The previous posts have taken us along a journey on the business side of ETL. Unlike most ETL discussions, the ETL 3.0 story is rooted first and firmly in the business impact of a technology decision. I showed how a technology choice, made simply on technical grounds, can handcuff a system — and constrain the business.

ETL 3.0 is built on the premise that change happens, and that change happens unavoidably. With that in mind, it is imperative that the ETL 3.0 architecture is built to accommodate change. This is the first of the flexible, extensible, autonomous architecture principles, which sets the stage for all subsequent architectural choices.

I have found, to my genuine surprise, that being flexible and receptive to change is not a commonly-held view among architects and designers. In fact, flexibility is often dismissed as an inhibitor to the preferred architecture, design and implementation. So, I wondered, what is the dominating principle?


As Fast As Possible

Whenever I ask a client what they are trying to accomplish with their ETL solution, the first answer seems to be: “to go as fast as possible”. There may be other drivers, but the key is always based on speed.

This emphasis on speed as the first principle leads to some very significant choices:

  • Networks are inhibitors to speed; therefore, eliminate or shorten the network path
  • Disk storage is an inhibitor to speed; therefore, eliminate as much disk I/O as possible
  • Data size is an inhibitor to speed; therefore, use binary (machine-dependent) formats rather than human-readable formats
  • Generic interfaces are inhibitors to speed; therefore, use specific interfaces that are tuned to the specific release level of the specific tool for the specific system
  • Novice programmers are inhibitors to speed; therefore, use highly-skilled experts who can apply fine-grained “tweaks” to the system for maximum speed

Now, not every “speed freak” will take all of these positions, and some of them seem a little extreme. But in our experiences, we have heard every one of these cited as a speed-inhibitor, and we have heard, seen and recovered from every one of these solutions.

As Fast As Necessary

What I propose – and what ETL 3.0 embraces – as an alternative is to architect a system that is as fast as necessary. This gives us a goal that is more meaningful, more achievable and more affordable.

The purpose of ETL is to ensure that data is available when the user submits a query for that data. That might mean that the data must be available one minute after midnight, or it might mean that the data must be available not later than 6:00 a.m. In some cases, the data must be available within one hour or twelve hours. In real-time cases, the data must be available in seconds or less.
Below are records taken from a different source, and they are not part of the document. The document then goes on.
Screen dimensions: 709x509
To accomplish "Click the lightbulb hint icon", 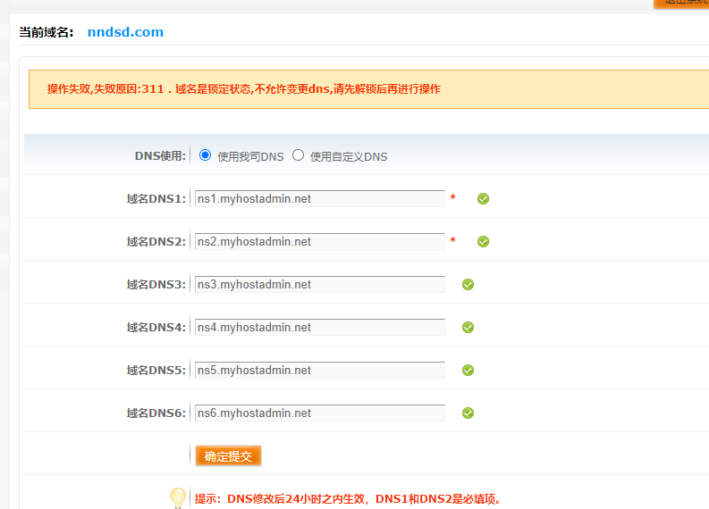I will tap(178, 497).
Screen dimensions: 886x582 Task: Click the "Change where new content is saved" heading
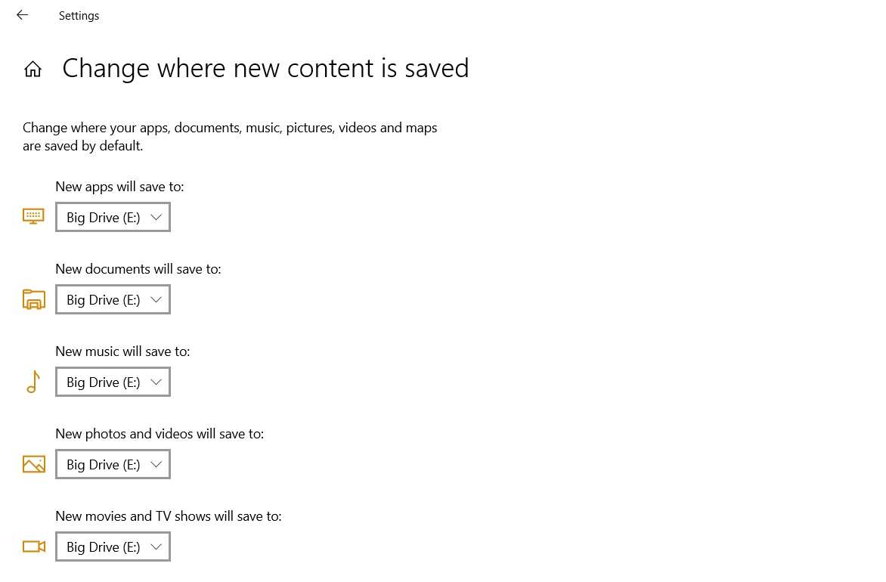coord(265,68)

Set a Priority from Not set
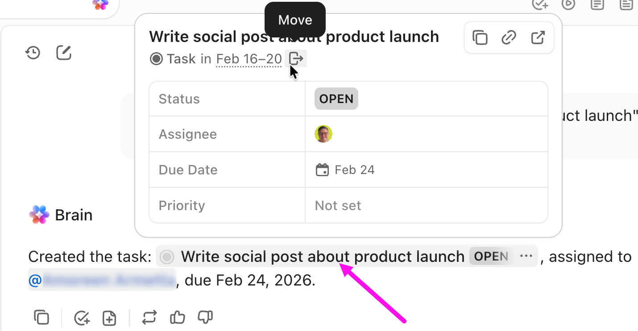coord(337,205)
There is a speed dimension to each of these requirements. An ETL process that takes 13 hours won’t fit into a 6-hour overnight processing window. But the speed that is necessary is not the same as the speed that is as fast as possible.
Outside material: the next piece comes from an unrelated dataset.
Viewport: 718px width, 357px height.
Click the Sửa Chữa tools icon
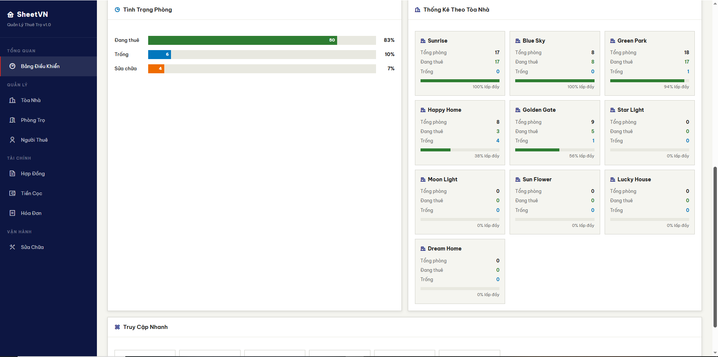[12, 247]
It is necessary to draw this distinction between as fast as possible and as fast as necessary here only because, in an ETL 3.0 architecture, it is inappropriate to build an ETL process that is as fast as possible.

In an ETL 3.0 architecture, the emphasis is on being flexible. There have been protests that this flexibility slows the process down. These protests are not without merit – history has shown us how an emphasis on flexibility can degrade speed and add “bulk” (consider XML’s flexibility vs the raw speed of fixed-format EDI).

However, this objection should be taken as a challenge to introduce flexibility while preserving speed. That combination is what ETL 3.0 achieves – the ability to construct a flexible solution that performs at the speed of a fixed, static solution.